Task data START
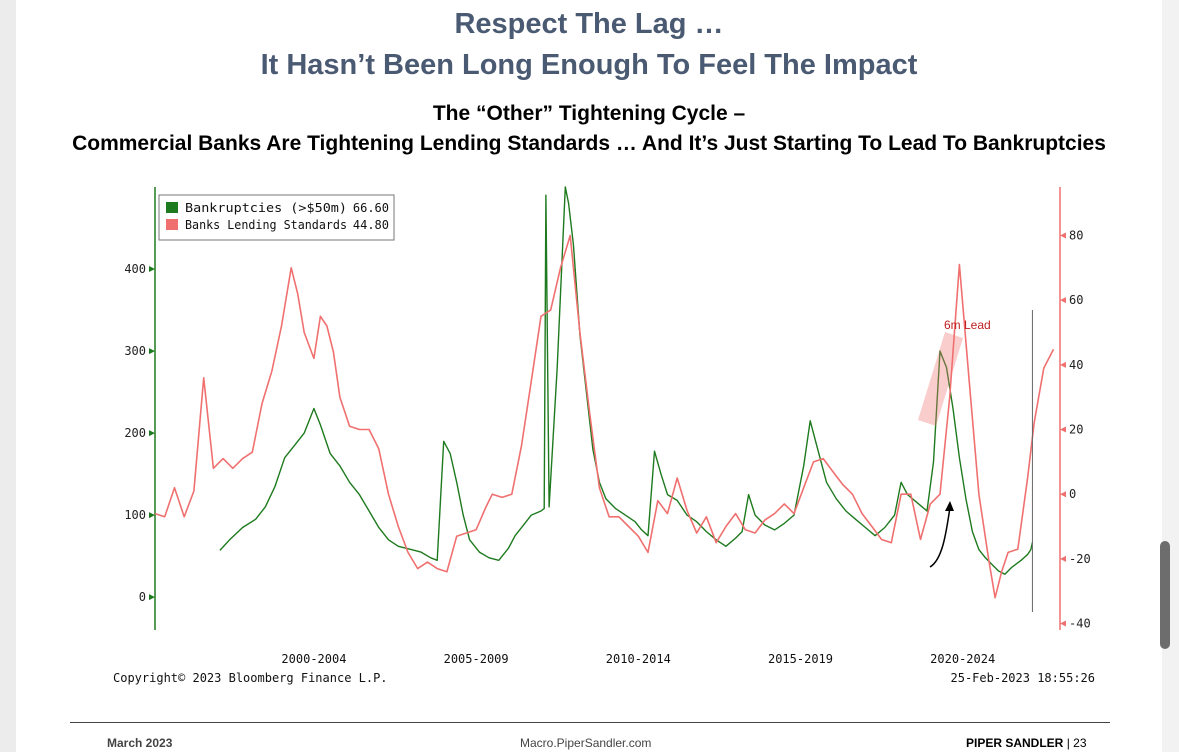  Describe the element at coordinates (314, 659) in the screenshot. I see `x-tick-label: 2000-2004` at that location.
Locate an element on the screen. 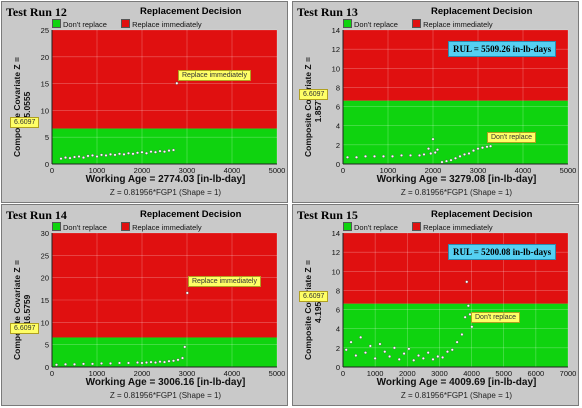  y-tick-label: 25 is located at coordinates (45, 256).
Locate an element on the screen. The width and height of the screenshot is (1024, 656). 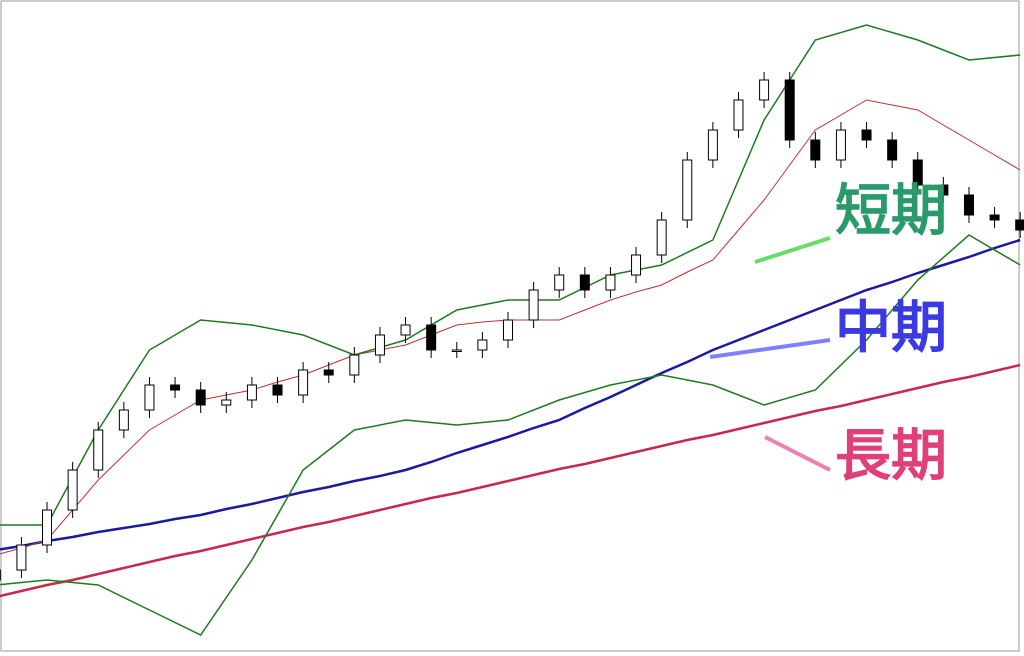
annotation: 短期 is located at coordinates (891, 212).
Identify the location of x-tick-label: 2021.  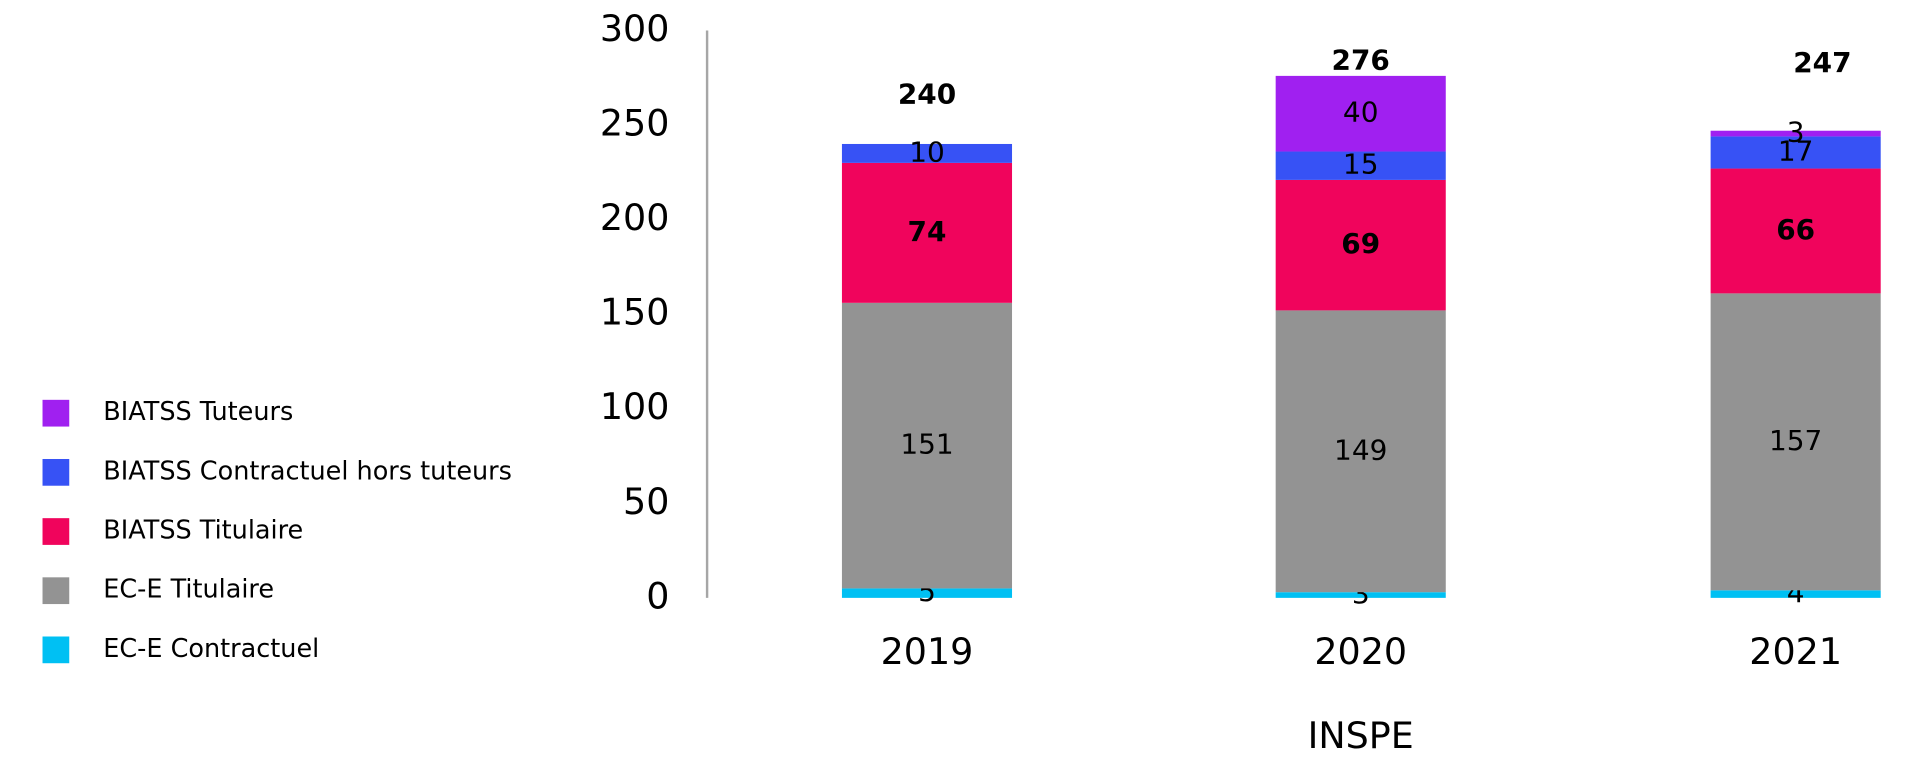
(1796, 652).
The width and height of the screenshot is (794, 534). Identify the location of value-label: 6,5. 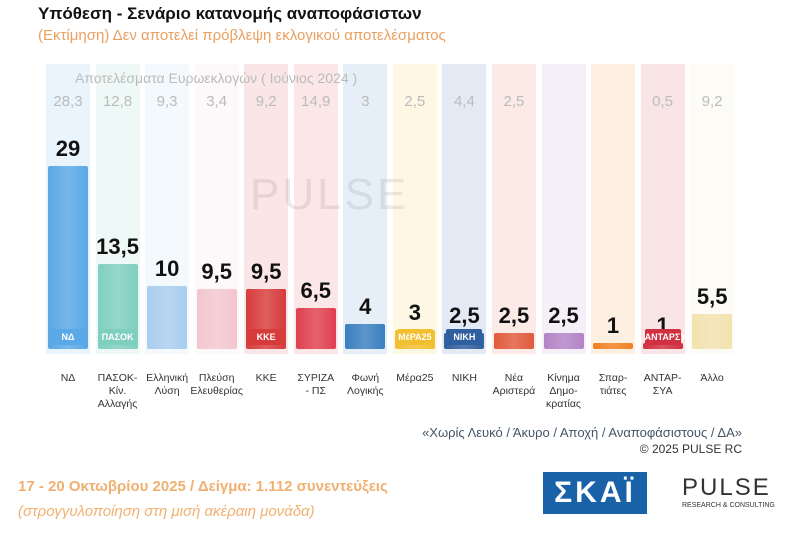
(316, 291).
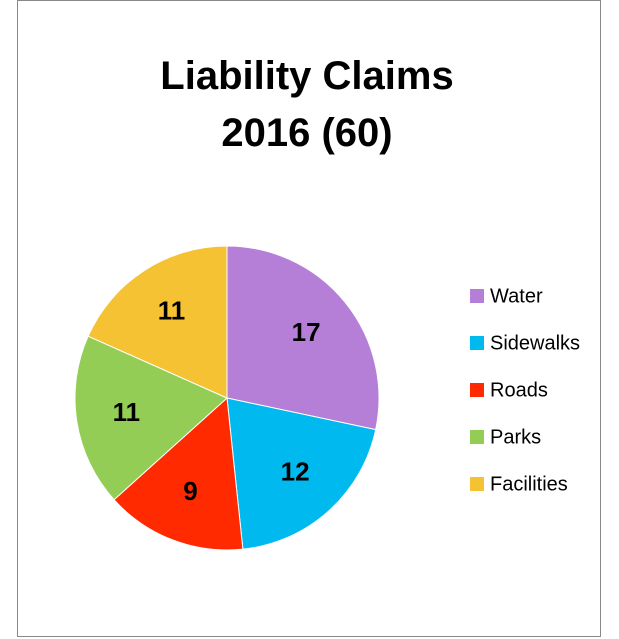  I want to click on data-label: 9, so click(190, 491).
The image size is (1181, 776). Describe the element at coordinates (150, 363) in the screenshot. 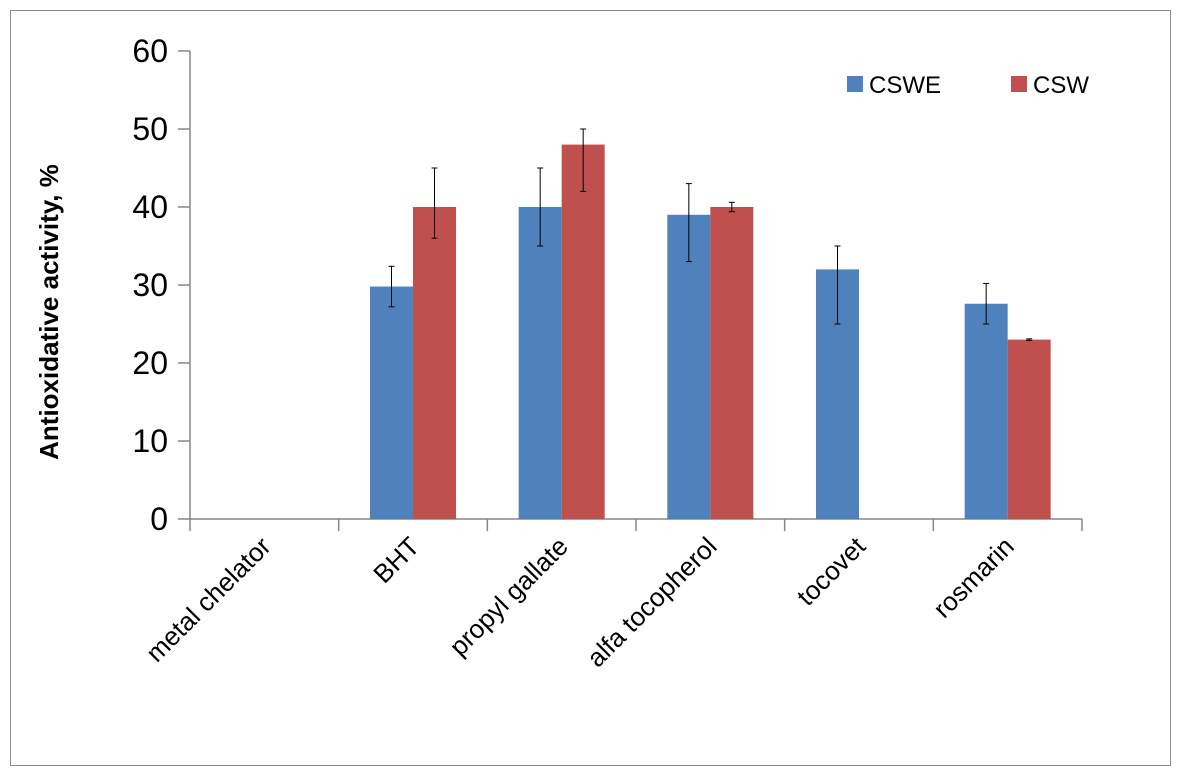

I see `y-tick-label: 20` at that location.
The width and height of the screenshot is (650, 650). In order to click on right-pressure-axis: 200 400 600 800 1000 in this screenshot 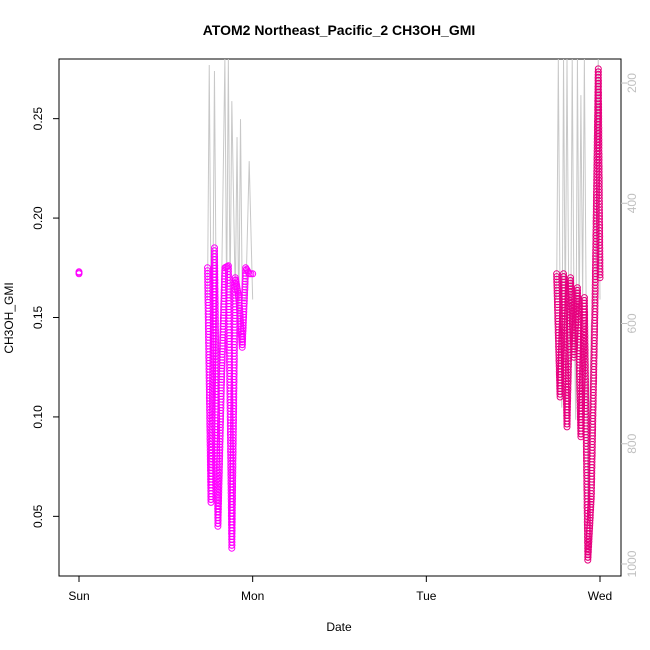, I will do `click(630, 325)`.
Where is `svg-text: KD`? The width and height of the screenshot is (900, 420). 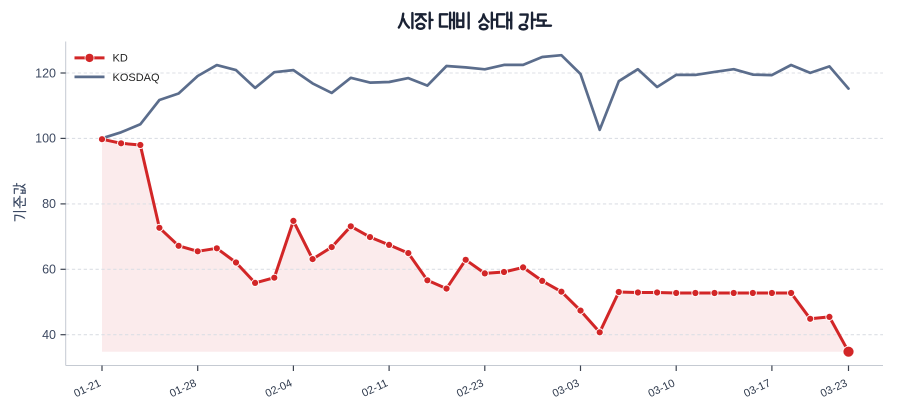 svg-text: KD is located at coordinates (120, 59).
Task data END
Required action:
Please copy the lines starting with the one containing "Identify the location of x-tick-label: 2021." and going on through the one containing "I want to click", both included, word for word but without the pictures.

Your response:
Identify the location of x-tick-label: 2021.  
(1796, 652).
The width and height of the screenshot is (794, 534). Identify the location of value-label: 6,5. 
(316, 291).
  I want to click on data-label: 9, so click(190, 491).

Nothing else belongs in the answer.